In a sense, Samsung has done what Microsoft threatened to with the Courier concept: create a tablet which is singularly at home when it comes to digital note-taking and researching. True, it doesn't have Courier's slick folding dual-screen design - though I can't help but wish Samsung would bolt two Galaxy Tab 7.7 slates together, throw in some proper digitizers, and make the super-slim clamshell of my dreams - but it ticks the important boxes. Flexibility of how apps occupy the screen; precise digital inking; easy snipping and collation; and a platform that's as useful in consuming content as it is at allowing its creation.

[aquote]Samsung has woken up to the fact that context, not cores, matters[/aquote]

Samsung has wisely woken up to the fact that it's context, not cores, that makes a device successful. I've written about that before, as a challenge the Android hardware industry (and the chip manufacturers whose silicon powers those devices) faces as a whole; in short, it's easy to wax lyrical about how potent your processor is, and how many pixels it can push, but it's a lot tougher to explain to a consumer why that should be important to them. It's something Apple does well with the Retina display on the new iPad: not just resolution for the sake of it, but explaining why it has a positive impact on photos, text and video.

The promo video for the Galaxy Note 10.1 loses marks for not using an actual device - renders have a horrible tendency to cover up what lag actually exists - but otherwise it's a great success. Samsung doesn't dwell on geek-frotting elements like how many cores are present, or what the resolution is, or how much RAM is inside, unless they have a legitimate impact on usability. Instead of meaningless "lifestyle" posturing, it's all about how the apps actually work with the hardware and provide more value than if you bought, say, an ASUS Transformer or an Acer Iconia Tab.

Now, that's not to say that the Note 10.1's clever split-screen software will remain its own prized possession. One thing that has become commonplace among Android devices is that fancy software quickly gets ripped and baked into unofficial ROMs, sharing the goodness among other devices. In some cases that's even before the official implementation has hit shelves; Samsung's own experience with its Flipboard exclusive on the Galaxy S III, ripped from a test build and shared before the new phone went on sale, springs to mind.

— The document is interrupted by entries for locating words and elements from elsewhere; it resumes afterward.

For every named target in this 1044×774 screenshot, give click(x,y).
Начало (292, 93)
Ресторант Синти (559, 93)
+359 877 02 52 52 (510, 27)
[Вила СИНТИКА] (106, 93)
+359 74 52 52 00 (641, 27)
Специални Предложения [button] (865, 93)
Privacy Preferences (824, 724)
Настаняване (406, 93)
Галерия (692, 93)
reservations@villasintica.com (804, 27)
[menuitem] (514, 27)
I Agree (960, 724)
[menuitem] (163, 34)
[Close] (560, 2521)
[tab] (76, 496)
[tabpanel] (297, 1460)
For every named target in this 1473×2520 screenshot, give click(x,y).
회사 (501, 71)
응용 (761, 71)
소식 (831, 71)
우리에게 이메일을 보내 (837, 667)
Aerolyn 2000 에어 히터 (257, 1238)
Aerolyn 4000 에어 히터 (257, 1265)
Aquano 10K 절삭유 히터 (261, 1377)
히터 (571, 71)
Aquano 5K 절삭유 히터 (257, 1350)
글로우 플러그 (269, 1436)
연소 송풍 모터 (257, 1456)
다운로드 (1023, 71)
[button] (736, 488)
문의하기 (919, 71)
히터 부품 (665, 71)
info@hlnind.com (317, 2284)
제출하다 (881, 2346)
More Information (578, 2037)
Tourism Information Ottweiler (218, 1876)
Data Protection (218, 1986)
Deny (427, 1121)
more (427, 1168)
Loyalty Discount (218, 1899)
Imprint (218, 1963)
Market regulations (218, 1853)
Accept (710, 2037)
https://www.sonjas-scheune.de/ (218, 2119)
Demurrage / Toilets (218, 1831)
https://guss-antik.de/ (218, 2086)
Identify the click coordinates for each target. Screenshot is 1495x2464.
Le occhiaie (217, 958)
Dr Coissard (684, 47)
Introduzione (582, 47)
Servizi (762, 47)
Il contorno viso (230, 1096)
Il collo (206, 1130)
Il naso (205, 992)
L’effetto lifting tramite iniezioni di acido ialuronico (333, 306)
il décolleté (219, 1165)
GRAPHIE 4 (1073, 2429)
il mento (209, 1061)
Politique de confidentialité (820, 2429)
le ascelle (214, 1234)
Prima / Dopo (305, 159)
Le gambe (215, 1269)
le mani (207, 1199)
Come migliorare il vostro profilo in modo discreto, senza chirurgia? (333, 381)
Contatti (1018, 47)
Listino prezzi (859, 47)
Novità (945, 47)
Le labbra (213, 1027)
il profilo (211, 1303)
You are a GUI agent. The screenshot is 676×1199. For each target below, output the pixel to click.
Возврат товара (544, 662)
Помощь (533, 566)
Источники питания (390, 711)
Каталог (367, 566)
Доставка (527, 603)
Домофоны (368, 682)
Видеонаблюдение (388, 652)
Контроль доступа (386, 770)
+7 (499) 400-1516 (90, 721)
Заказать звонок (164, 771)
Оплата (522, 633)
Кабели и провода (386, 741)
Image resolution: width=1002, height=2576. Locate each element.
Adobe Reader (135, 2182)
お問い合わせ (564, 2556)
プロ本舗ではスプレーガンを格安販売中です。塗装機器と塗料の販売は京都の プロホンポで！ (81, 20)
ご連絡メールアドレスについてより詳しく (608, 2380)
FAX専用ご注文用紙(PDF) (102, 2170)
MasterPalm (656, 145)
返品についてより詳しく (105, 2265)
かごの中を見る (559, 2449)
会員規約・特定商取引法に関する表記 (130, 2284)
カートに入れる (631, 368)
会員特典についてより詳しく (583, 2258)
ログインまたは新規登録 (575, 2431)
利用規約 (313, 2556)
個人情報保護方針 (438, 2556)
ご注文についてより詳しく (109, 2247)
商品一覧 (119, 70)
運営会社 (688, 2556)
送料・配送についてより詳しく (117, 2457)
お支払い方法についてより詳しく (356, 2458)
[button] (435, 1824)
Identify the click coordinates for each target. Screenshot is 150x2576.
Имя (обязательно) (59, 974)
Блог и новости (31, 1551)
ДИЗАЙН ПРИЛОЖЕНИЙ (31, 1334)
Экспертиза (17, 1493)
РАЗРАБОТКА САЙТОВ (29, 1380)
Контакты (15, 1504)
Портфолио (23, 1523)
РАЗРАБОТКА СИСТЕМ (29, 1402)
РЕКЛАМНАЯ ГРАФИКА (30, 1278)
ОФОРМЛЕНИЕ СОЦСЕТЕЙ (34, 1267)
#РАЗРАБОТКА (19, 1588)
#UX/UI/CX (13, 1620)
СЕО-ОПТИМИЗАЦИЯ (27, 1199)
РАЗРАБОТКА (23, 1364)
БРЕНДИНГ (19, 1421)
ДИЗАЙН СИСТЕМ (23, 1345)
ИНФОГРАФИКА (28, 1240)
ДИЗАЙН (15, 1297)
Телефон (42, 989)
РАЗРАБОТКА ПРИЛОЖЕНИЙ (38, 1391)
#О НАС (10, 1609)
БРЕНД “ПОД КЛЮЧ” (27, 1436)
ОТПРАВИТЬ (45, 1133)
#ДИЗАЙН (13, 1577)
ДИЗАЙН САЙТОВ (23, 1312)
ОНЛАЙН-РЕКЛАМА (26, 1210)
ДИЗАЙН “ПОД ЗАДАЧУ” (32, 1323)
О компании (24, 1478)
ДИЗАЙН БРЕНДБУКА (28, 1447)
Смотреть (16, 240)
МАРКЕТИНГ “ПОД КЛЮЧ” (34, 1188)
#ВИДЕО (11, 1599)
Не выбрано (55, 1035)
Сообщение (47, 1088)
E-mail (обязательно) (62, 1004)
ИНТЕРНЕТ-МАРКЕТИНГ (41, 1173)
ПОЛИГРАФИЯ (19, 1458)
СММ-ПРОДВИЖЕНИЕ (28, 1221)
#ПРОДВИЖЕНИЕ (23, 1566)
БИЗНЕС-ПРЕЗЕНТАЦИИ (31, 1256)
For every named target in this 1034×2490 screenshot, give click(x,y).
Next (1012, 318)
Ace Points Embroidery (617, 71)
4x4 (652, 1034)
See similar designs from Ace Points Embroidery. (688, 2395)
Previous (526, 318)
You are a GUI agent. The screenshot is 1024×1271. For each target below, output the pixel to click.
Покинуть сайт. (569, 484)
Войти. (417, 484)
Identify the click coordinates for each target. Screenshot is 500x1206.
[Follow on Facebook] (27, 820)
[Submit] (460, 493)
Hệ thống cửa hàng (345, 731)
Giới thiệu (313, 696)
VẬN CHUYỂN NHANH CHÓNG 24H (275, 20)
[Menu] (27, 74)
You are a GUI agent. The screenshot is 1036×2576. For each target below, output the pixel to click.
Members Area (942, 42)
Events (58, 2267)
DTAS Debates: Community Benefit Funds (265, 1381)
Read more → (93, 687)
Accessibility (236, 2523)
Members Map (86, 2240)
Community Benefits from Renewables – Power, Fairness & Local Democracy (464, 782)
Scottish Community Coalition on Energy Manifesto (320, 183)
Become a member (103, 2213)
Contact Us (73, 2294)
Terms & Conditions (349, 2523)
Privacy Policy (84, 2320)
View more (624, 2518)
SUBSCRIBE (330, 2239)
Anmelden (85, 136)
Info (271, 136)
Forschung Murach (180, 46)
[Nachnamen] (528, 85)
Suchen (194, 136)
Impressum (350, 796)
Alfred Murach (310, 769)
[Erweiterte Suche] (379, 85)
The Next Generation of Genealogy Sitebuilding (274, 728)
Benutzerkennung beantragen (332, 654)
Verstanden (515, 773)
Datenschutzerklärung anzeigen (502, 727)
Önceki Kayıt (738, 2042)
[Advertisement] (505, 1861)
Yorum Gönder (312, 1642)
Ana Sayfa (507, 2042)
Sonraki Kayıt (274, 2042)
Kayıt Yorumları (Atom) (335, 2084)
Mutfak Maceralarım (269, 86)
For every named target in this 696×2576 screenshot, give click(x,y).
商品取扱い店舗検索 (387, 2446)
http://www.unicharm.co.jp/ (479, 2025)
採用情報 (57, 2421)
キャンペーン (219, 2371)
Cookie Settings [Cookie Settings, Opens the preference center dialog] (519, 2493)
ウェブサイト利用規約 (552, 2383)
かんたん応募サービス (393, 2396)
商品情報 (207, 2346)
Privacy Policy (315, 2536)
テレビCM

Samsung's edge, though, is in the combination of hardware and software that makes the Note 10.1 special. Yes, S Note and other other custom apps will likely work - or be made to work - on non-Note tablets, but they'll lack the precision and flexibility of the special stylus. That's a strong motivator to buy the official product, and something - in a world of identikit hardware - we rarely see.

The Note 10.1 still has to live up to its promises - we'll have to wait for the first reviews before we see if the stylus is accurate enough, and the hardware capable enough, to deliver true split-screen usability and replace our paper notebooks - but Samsung has given it a starting advantage few Android tablets ever manage.